MAPPING OIL SPILLS ON SEA SURFACE FROM SENTINEL 2 IMAGES USING PRINCIPAL COMPONENTS AND CATEGORICAL BOOSTING
Keywords: Principal component analysis, Water remote sensing, Homogeneity, Image texture, Gradient Boosting
Abstract. A large oil spill in Iloilo Straight that occurred on July 3, 2020, as well as a possible deliberate, small but frequent oil spill and surfactant contamination in Manila Bay, were mapped. The method employs the Sentinel 2-1C image, which is transformed into principal components to reveal the presence of oil spills and possibly surfactants. Additionally, a gradient boosting algorithm was trained to discriminate between pixels that were contaminated with oil and those that were not. The multi-band image with three principal components with a 99% cumulative explained variance ratio highlights the occurrence of an oil spill in Iloilo Straight.
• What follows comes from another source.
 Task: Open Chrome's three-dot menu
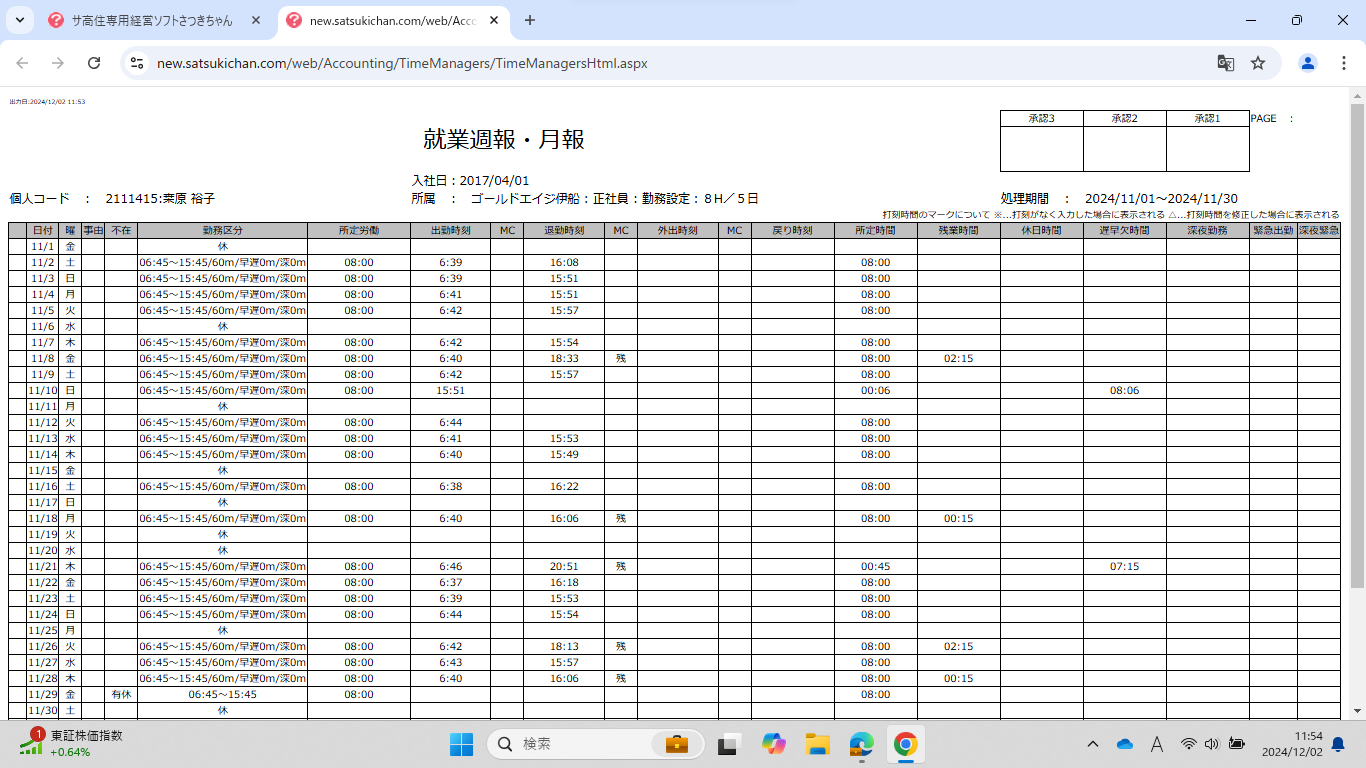[1343, 63]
Further, the classified image produced by pixel-based classification clearly distinguishes between water and oil pixels in the said area. The methodology was applied to a Sentinel 2-1C image of Manila Bay, with pixels observed/identified as oil and classified as well. The highest density of supposedly oil-contaminated pixels (large or small but frequent) was observed on the eastern side of Manila Bay (Bataan). While there were no documented oil spills concurrent to the satellite image used, historical reports on the area indicate that the likelihood of an oil spill is extremely high due to the massive amount of shipping activity. Pixels supposedly contaminated by oil spills also occur in areas near ports where oil spills could occur as a result of ship operations. Pixels with the same properties as oil contamination are also visible in areas adjacent to fishponds and aquaculture, where phytoplankton and fish contribute to surfactant contamination.